Mais alors, si « la dimension communautaire des préférences », ou plus simplement le réflexe identitaire, ou encore l’ethno-arithmétique, est « la matrice » de nos fonctionnements électoraux, comment notre Maître-assistant de Philosophie politique de l’UOB peut-il nous expliquer que la supériorité démographique des communautés ethnolinguistiques dont sont issus les Mba Abessole, Mba Obame, ou encore Mamboundou, ne leur ait pas permis d’accéder au pouvoir depuis 1990 ?
Si, comme nous l’admettons tous depuis 1990, sauf notre cher Professeur de métaphysique, l’opposition l’a toujours emporté dans les urnes et que « la dimension communautaire des préférences » disqualifie les Bongo de toute légitimité, comme le sous-entend – peut-être à son corps défendant- le raisonnement de F. Énongoue, lui-même, il faut bien dégager les raisons qui expliquent les mécanismes de la longévité politique des Bongo au sommet de l’Etat. N’est-ce pas justement la menace que fait planer cette « dimension communautaire des préférences » qui, toutes les fois que cette dernière est stimulée, notamment en période d’élection présidentielle, déclenche par réflexe la répression politique, administrative et militaire, et nous reprenons là l’expression de F. Énongoue, des « acteurs au pouvoir » – ceux qui votent et ceux qui ne votent pas- que nous pourrions désigner comme les cerbères de l’Etat-Bongo.

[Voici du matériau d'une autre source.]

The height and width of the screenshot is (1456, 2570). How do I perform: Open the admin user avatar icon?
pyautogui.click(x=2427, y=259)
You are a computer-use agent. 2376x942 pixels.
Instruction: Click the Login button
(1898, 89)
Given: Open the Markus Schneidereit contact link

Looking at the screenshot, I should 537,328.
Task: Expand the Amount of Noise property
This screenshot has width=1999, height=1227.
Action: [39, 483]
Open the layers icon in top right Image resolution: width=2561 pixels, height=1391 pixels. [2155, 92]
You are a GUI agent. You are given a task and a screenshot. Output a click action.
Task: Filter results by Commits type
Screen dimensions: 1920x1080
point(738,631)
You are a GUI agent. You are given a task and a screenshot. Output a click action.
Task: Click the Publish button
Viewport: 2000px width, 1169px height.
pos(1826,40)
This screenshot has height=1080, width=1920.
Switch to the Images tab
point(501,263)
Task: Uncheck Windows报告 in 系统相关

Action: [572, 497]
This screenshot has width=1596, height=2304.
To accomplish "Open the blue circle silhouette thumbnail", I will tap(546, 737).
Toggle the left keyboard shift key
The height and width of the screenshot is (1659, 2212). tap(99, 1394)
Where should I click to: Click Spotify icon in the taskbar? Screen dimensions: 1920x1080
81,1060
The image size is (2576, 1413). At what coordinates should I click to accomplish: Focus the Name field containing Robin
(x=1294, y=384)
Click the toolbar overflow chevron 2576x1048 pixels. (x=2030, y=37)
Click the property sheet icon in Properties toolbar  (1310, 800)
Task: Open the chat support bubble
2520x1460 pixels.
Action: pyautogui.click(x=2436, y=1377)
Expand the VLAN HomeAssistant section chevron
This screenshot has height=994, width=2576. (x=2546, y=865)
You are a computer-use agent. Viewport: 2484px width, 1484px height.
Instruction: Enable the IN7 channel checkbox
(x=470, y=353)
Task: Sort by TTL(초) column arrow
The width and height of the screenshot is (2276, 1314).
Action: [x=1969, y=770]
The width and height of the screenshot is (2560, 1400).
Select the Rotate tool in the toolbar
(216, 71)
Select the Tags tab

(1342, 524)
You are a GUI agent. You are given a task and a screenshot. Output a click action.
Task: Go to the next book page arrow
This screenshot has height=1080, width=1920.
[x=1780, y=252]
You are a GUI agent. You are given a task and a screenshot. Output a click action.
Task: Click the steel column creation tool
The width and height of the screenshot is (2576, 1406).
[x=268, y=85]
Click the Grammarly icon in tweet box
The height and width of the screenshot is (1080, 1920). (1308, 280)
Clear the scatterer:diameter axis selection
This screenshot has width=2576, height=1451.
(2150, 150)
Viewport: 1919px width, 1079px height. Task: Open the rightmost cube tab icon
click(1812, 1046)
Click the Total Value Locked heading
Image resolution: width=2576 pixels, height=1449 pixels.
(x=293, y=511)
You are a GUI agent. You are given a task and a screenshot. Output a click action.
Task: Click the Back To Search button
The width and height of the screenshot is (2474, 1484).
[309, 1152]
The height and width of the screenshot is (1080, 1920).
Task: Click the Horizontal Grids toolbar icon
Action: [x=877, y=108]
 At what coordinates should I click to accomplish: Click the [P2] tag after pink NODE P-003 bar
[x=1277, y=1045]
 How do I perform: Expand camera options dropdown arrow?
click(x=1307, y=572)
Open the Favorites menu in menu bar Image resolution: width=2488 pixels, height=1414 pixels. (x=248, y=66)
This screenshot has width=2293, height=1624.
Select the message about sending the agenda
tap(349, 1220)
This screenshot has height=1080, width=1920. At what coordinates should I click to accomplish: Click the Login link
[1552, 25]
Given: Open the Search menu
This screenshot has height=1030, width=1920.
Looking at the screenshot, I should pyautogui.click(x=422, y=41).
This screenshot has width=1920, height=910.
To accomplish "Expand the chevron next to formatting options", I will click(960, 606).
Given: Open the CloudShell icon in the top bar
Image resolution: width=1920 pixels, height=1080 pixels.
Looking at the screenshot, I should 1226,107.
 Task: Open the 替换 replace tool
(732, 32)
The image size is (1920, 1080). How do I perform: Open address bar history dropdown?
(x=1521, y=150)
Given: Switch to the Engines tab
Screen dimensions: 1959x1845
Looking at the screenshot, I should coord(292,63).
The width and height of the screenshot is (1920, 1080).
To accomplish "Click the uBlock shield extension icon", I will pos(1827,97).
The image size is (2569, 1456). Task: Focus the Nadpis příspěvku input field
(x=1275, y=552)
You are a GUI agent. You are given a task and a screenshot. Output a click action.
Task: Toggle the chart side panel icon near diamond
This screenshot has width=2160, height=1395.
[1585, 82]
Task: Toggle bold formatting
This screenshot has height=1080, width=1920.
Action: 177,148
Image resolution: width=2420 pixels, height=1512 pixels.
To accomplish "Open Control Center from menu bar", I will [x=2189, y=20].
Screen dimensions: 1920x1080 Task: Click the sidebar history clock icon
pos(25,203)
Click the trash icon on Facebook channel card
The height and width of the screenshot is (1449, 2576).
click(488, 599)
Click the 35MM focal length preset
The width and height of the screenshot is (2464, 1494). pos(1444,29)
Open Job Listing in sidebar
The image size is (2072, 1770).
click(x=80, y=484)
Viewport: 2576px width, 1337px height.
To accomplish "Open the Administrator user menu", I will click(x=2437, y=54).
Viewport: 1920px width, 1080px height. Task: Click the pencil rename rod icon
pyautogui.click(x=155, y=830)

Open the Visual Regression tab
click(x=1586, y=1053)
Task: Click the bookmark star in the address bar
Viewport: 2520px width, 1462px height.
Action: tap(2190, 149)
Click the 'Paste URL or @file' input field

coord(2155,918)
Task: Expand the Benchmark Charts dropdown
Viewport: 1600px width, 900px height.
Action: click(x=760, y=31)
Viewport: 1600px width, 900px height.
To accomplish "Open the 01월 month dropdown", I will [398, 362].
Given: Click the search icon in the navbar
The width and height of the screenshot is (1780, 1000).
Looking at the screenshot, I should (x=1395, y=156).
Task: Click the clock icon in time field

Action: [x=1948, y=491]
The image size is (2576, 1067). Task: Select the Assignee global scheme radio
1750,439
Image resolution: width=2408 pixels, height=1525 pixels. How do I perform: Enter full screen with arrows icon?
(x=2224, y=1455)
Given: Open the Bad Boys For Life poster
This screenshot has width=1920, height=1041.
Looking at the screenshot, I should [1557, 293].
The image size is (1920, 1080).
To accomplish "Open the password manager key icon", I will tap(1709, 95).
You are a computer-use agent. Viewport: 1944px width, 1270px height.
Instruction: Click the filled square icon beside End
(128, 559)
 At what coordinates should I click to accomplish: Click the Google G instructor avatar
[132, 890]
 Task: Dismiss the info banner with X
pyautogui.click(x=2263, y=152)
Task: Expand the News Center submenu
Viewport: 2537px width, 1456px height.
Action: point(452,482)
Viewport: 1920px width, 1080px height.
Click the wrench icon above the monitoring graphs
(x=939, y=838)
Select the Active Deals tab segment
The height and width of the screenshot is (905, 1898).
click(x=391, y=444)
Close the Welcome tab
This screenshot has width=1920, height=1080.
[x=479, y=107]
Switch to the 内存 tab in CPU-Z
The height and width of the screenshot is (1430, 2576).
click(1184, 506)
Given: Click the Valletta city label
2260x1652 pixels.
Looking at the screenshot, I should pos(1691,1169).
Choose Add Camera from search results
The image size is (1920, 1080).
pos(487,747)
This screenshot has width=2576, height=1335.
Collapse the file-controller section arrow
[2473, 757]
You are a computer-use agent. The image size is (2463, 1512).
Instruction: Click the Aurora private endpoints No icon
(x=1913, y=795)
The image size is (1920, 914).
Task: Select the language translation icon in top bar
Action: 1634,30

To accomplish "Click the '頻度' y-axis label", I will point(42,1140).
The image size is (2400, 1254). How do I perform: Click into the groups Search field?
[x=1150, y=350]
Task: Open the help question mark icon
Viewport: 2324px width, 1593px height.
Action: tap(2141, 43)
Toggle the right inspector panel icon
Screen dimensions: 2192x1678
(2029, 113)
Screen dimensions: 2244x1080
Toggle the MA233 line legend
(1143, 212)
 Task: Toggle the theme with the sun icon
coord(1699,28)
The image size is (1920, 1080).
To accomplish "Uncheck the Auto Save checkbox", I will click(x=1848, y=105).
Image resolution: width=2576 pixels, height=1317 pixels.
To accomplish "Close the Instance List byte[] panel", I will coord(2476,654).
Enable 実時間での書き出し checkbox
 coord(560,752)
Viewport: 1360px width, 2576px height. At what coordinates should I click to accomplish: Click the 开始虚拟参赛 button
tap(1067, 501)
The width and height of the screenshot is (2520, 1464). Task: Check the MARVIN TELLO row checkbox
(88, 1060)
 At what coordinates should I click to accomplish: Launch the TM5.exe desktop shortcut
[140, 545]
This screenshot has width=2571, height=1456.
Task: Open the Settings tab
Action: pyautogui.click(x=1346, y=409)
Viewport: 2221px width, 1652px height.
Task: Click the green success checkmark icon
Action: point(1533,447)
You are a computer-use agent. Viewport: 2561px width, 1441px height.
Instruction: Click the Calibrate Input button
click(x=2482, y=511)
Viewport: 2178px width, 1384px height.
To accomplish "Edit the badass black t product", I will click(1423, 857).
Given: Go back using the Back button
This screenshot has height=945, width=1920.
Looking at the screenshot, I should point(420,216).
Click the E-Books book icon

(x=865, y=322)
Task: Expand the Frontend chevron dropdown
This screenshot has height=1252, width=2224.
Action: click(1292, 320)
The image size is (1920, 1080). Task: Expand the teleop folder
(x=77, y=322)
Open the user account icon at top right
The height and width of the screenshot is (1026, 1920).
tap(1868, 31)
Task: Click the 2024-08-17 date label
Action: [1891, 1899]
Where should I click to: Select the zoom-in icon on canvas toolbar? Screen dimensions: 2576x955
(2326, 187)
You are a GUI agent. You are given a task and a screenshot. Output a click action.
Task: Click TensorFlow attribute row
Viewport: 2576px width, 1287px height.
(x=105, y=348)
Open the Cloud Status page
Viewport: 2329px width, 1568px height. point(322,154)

L’assassinat de Mboulou Beka et la centaine d’arrestations du 20 décembre 2014 ne sont que la suite d’une longue série. Près d’une vingtaine de morts et plus de 74 arrestations en 1994 au cours de la période de résistance qui a suivi le coup d’Etat électoral de 1993. Des dizaines de tués à Port-Gentil pour éteindre la contestation populaire contre le maintien des Bongo à la tête de l’Etat après le décès de leur patriarche, en 2009.
Hier, le 20 décembre 2015 était la fête des armes que l’on a lustrées et relustrées pour la circonstance de la 14ème Journée de la Défense. Parmi elles, certainement celle qui a tué Mboulou Beka. Au moment où un dialogue national risque de s’engager, nous ne saurions oublier à quel type d’Etat nous avons affaire.